Ao ser perguntado sobre carências no elenco e eventuais erros em contratações na sua gestão, Viana preferiu exaltar o atual plantel de jogadores. “Não vejo quem tenha dois Marinhos, ou dois Kiezas, sincera e honestamente. Não vejo quem tenha dois goleiros melhores que os nossos. O Caíque é uma revelação. Criticaram porque não ficamos com o Gatito. E onde ficaria o Caíque hoje? E o Victor Ramos, que é um bom zagueiro, mas tem aquelas fatalidades”. 

No entanto, ele não deixou de comentar o caso do atacante Dagoberto, contratado em março deste ano, mas que deixou o clube sem marcar um gol sequer. “A gente não podia imaginar que um jogador como Dagoberto, pentacampeão brasileiro, na plenitude da sua forma física, não fosse render.
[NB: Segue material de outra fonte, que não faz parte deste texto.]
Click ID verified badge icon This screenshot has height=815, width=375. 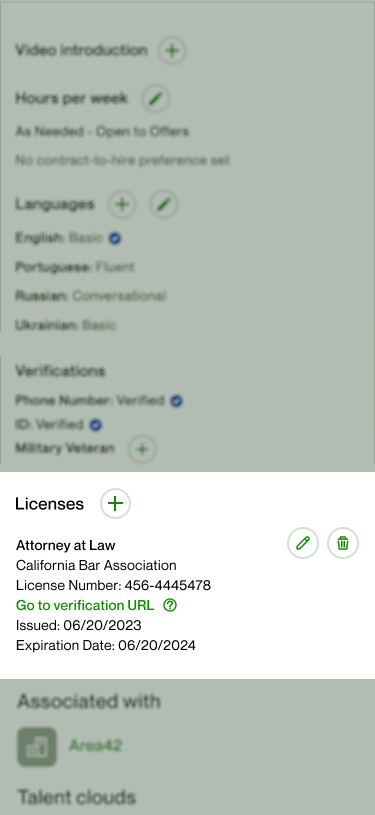pos(95,425)
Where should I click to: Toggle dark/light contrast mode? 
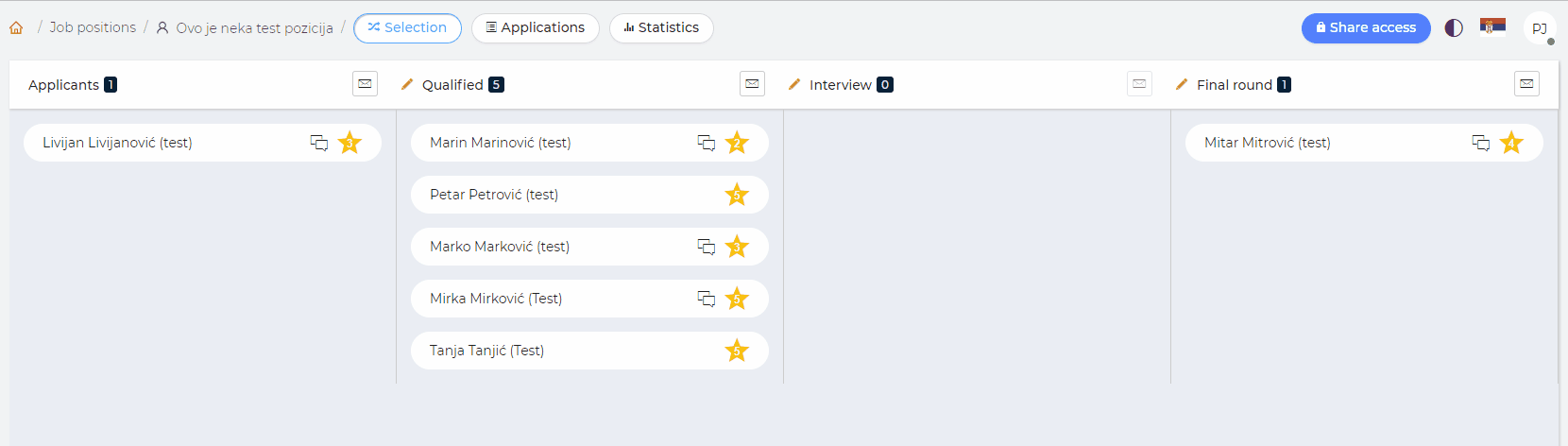pyautogui.click(x=1454, y=28)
Ele teve um gol anulado, que deve ter interferido no ânimo do rapaz.”, declarou.

Maior legado é salvar o patrimônio do clube, diz Viana

Viana afirmou à reportagem que o maior legado que ele deixaria ao clube como presidente seriam as melhorias feitas no patrimônio do Vitória. “O entorno do Barradão era como uma praia, com uma areia branca. Devia ser para levantar o bronze de algum jogador branco de origem alemã. Mas na verdade aquilo ali era o nome do Vitória para o mundo. Aqui já teve treinamento do Japão, da Alemanha...já imaginou se ainda tivesse aquela feiura?”, disse o presidente.

O presidente citou a reforma nas instalações da sede de remo do clube, localizada na Ribeira e entregue reformada no início do ano. “As instalações do Remo, quando chovia, molhavam mais dentro do que fora. Hoje já há os alojamentos para os atletas e para as atletas, com refeitório, tudo moderno, direito e arrumado. Tudo isso tem um custo. A gente fez isso porque é o Vitória, não para ganhar eleição de vereador, deputado, para ganhar dinheiro...zero, zero”, disse ele, enaltecendo outras aquisições. 

“Hoje o Vitória tem um placar eletrônico com alta resolução, substituindo outro que era alugado. Hoje esse daí é nosso, pago, e isso custa dinheiro. O Vitória pagava para caminhão de lixo para remover o lixo depois dos jogos, porque tinha muito. Era alugado. Hoje o Vitória tem um caminhão próprio. A frota era uma sucata. Hoje ela é nova, com um ônibus que dá até o nome de uma chapa: Vitória Cada Vez Maior”, disse ele, apontando para réplica do veículo colocado bem em frente a sua mesa.  

Presidente promete livro sobre bastidores do clube

Ainda de acordo com o presidente do clube, ele pretende escrever um livro sobre o período como dirigente de futebol. De acordo com Viana, o foco da obra tem como objetivo explorar as suas “andanças com o time na Série B”. No entanto, o cartola afirmou que não vai poupar ninguém. “Desce aeroporto, sobe aeroporto, entra em estádio, sai do estádio, ganha jogo, empata jogo, perde jogo, inquietações de atletas e algumas escaramuças de vestiário, dificuldades de contratações. Esses detalhes todos vão estar no livro com nomes e datas. Tem muita coisa a se dizer”, prometeu.

Rios age com oportunismo eleitoral, diz José Rocha

Em reunião na última terça-feira (25), o Conselho Fiscal do Vitória, liderado por Cristóvão Rios, pediu que os contratos da primeira etapa do projeto da Arena Barradão fossem anulados. No entanto, o presidente do Conselho Deliberativo, José Rocha, considerou que a reunião foi "ilegítima". "É um oportunismo, foi um palanque eleitoral. Ele é um dos candidatos à presidência do Conselho e perde toda a legitimidade por estar fazendo esse tipo de movimento", disse ele à Metrópole.